[Target pointing data]
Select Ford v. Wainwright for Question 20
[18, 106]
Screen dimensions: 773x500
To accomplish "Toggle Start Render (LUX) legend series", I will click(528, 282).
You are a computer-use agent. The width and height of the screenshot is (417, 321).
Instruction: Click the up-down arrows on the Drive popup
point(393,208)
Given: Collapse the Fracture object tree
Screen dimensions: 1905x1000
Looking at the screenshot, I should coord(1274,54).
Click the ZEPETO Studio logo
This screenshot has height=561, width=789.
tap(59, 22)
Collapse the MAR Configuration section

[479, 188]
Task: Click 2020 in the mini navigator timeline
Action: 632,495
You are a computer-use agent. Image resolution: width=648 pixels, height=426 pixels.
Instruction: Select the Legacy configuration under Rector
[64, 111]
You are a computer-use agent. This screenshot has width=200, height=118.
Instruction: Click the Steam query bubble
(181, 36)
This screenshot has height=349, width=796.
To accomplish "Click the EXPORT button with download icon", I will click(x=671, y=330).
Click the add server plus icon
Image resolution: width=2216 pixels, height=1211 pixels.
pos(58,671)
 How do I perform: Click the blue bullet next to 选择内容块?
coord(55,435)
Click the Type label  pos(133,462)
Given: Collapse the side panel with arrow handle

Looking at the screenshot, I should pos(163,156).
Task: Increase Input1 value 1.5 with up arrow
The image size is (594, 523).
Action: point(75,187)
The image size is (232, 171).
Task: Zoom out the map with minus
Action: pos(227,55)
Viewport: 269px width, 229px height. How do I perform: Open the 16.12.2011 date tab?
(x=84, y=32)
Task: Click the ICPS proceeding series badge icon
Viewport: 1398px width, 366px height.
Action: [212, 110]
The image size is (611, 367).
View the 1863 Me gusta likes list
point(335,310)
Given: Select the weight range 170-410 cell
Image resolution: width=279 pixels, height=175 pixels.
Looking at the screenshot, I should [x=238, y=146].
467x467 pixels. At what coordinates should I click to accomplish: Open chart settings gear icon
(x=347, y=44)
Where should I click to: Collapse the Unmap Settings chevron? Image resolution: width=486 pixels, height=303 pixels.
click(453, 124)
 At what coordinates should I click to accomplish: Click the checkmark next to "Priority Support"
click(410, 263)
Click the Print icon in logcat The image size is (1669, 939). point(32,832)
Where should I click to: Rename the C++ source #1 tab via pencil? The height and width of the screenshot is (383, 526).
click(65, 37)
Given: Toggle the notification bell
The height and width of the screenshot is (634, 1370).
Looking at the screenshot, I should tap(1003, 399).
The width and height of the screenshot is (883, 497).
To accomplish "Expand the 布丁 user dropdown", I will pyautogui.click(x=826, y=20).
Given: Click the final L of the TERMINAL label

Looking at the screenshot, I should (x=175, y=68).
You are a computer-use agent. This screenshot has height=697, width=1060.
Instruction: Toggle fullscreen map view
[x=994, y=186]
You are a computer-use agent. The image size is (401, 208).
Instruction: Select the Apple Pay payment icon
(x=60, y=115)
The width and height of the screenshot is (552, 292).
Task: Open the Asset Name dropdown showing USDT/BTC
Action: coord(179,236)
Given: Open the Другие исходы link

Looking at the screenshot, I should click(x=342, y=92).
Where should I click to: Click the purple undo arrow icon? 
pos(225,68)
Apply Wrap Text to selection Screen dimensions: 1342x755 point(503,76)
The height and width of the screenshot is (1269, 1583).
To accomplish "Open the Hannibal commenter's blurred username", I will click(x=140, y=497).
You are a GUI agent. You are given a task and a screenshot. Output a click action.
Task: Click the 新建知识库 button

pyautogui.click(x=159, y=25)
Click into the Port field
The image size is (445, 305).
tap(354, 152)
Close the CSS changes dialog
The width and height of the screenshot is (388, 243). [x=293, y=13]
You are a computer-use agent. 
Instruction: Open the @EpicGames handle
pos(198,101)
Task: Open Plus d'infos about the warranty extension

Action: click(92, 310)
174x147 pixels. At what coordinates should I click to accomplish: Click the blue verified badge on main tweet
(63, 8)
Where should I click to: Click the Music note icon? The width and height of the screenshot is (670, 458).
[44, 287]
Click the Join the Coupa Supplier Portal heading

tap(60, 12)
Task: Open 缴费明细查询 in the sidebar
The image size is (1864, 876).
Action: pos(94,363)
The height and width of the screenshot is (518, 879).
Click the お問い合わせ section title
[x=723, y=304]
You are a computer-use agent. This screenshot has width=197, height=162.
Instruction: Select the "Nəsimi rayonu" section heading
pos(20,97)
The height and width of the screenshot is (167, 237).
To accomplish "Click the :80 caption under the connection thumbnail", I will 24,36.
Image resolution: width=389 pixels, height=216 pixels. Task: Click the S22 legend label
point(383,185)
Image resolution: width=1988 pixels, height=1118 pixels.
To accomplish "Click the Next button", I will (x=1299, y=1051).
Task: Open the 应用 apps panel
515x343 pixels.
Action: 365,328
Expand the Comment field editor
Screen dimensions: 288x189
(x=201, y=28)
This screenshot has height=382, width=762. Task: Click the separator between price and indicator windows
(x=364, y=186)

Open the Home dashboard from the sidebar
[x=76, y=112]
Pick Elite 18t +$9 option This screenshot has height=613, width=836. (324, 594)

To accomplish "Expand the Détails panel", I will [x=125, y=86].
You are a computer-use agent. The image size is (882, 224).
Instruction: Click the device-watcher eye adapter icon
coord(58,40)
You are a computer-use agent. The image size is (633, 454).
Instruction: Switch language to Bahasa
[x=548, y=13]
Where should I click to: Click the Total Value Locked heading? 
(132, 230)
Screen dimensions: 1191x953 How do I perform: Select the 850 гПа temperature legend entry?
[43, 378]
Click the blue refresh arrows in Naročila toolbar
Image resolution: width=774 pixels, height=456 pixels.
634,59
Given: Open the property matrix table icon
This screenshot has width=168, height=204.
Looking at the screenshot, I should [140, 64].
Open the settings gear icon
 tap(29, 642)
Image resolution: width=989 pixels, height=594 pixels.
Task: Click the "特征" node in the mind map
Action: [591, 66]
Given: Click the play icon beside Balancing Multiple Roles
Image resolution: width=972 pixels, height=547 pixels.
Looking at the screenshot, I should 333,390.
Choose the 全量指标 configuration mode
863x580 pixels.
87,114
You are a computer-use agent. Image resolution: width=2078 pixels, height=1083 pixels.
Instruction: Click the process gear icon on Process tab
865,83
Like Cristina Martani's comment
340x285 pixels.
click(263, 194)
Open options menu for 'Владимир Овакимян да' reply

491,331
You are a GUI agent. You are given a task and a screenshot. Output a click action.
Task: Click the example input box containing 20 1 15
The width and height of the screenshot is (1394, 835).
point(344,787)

_REQUEST_. Report each line of the rows above that contains the string "field", matching case exactly.

_RESULT BELOW_.
Click into the Port field
Expand the Comment field editor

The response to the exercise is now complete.